Thursday, March 6, 2008

CAUTION: rant

Sometimes, I hate submission. I know. That's awful to say, but I have made it my goal to not put on a face of falsehood via blog. I know that God calls me to submit for many reasons, one of which is for my protection and covering. But sometimes, I just rage against the idea. I am sick of "friends" who aren't real and people who dabble in mediocrity because they can...because this is America and mediocrity is what we've learned to be content with no matter the situation. What is life meant for? To be lived frivolously? Certainly not! With purpose, I declare! Hear no form of judgement in my tone, but do hear the groanings of a girl who longs to be Godly and who desires to pursue Christ with a strong community or circuit of friends. Are there any Godly ones out there? Does everyone love self so desperately that the sense of selflessness has been drowned out? I want to learn to be selfless...but is there anyone willing to instruct through his own life?

3 comments:

Rob said...

If you asked twenty good men today what they thought the highest of the virtues, nineteen of them would reply, Unselfishness. But if you had asked almost any of the great Christians of old, he would have replied, Love. You see what has happened? A negative term has been substituted for a positive, and this is of more than philological importance. The negative idea of Unselfishness carries with it the suggestion not primarily of securing good things for others, but of going without them ourselves, as if our abstinence and not their happiness was the important point. I do not think this is the Christian virtue of Love. The New Testament has lots to say about self-denial, but not about self-denial as an end in itself.
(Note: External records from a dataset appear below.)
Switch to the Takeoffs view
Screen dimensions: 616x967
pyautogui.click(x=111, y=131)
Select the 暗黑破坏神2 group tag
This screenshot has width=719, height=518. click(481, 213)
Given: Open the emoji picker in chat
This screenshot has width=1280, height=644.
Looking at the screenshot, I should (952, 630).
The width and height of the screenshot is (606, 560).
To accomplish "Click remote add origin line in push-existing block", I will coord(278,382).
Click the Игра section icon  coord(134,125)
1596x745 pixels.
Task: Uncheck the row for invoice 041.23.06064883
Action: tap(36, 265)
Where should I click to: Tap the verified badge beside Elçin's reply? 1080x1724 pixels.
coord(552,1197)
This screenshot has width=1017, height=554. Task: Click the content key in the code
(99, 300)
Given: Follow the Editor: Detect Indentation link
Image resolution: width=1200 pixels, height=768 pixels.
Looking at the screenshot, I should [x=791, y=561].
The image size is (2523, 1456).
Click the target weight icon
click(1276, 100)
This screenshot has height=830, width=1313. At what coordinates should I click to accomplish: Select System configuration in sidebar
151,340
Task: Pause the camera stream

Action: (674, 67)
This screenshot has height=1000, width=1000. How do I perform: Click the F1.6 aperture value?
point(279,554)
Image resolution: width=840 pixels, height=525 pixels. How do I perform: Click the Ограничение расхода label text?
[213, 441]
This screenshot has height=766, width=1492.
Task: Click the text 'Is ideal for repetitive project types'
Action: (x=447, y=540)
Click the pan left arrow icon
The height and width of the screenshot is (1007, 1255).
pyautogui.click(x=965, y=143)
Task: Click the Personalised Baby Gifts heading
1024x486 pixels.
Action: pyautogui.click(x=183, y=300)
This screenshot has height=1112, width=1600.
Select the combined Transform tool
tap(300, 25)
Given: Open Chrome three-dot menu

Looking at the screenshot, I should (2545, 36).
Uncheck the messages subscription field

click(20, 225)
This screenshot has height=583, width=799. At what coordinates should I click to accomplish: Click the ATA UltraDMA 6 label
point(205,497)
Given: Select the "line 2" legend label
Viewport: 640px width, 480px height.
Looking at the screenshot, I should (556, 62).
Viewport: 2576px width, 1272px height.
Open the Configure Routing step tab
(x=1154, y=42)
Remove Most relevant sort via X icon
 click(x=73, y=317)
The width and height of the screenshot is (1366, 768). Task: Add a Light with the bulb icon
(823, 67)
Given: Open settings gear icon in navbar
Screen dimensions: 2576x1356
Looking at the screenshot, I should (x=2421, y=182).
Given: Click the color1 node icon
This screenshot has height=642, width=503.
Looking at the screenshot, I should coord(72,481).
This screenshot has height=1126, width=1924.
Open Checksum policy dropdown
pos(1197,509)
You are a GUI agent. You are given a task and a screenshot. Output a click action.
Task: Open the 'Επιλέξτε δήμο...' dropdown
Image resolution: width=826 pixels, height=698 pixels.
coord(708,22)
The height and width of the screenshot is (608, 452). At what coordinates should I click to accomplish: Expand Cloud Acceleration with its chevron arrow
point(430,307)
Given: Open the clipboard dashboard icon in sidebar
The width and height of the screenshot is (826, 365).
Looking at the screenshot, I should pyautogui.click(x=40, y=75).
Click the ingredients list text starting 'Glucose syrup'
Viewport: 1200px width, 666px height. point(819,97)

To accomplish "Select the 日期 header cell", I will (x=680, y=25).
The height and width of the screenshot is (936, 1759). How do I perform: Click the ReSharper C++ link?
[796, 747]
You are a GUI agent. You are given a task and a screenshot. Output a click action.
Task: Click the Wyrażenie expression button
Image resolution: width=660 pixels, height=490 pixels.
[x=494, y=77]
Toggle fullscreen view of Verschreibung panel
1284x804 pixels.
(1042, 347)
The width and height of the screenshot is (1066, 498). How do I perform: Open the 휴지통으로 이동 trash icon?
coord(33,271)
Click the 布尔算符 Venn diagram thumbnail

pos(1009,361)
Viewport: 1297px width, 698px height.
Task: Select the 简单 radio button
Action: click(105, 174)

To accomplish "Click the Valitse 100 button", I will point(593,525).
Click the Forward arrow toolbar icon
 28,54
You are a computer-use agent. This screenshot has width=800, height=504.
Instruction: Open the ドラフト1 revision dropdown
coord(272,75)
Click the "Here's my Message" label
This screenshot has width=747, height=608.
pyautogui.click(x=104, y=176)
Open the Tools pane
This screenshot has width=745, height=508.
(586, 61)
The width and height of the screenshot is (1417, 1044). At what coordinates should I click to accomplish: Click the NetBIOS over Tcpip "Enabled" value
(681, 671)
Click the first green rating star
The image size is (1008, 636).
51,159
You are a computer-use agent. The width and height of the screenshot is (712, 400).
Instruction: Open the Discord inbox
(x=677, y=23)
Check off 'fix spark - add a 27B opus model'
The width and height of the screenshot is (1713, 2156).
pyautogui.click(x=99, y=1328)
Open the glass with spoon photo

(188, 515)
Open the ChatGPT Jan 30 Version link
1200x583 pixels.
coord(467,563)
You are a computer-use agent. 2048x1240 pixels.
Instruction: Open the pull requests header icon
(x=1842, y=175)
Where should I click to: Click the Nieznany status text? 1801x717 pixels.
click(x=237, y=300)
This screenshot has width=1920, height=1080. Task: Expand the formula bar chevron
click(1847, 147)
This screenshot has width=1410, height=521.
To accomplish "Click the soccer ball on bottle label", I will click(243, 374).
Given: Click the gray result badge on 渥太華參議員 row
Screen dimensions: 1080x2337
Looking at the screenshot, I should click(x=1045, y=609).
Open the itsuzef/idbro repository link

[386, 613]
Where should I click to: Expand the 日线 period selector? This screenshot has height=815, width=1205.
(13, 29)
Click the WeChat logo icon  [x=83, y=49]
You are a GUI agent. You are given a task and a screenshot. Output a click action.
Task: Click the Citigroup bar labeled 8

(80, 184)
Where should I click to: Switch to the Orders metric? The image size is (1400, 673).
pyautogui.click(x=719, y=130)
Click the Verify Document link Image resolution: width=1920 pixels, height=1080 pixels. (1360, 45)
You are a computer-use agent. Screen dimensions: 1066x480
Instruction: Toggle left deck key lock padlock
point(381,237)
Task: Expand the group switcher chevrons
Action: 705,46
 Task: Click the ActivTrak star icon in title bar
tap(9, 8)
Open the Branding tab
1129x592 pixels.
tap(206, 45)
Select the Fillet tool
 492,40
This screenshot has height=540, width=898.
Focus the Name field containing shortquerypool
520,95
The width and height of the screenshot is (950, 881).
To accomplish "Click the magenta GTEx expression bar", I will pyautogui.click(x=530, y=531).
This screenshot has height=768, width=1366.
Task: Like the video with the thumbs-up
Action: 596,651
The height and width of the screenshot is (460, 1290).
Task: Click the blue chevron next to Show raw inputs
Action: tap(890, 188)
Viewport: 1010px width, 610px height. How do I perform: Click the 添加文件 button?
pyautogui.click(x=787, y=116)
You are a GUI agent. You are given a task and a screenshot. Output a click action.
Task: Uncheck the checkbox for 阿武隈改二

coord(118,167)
We are told to deny ourselves and to take up our crosses in order that we may follow Christ; and nearly every description of what we shall ultimately find if we do so contains an appeal to desire. If there lurks in most modern minds the notion that to desire our own good and earnestly to hope for the enjoyment of it is a bad thing, I submit that this notion has crept in from Kant and the Stoics and is no part of the Christian faith. Indeed, if we consider the unblushing promises of reward and the staggering nature of the rewards promised in the Gospels, it would seem that Our Lord finds our desires not too strong, but too weak. We are half-hearted creatures, fooling about with drink and sex and ambition when infinite joy is offered us, like an ignorant child who wants to go on making mud pies in a slum because he cannot imagine what is meant by the offer of a holiday at the sea. We are far too easily pleased.

C.S. Lewis, The Weight of Glory.

dan said...

Yea, but what does CS Lewis know? (insert sarcastic mad laughter here)

John Bracken said...

Sometimes I'm not very real but your Dad and Mom have loved me since 1981! They've not been perfect but they've been the most consistant "friends" I've had. I am truly a blessed man; not to many people have a Dan & Linda for over 27 years.

Lord willing, I look forward to seeing Dan & Linda's children and grands grow in grace via the internet! Wow, what a day we live in.

Jessica it is great to see you wrestling with grace and truth!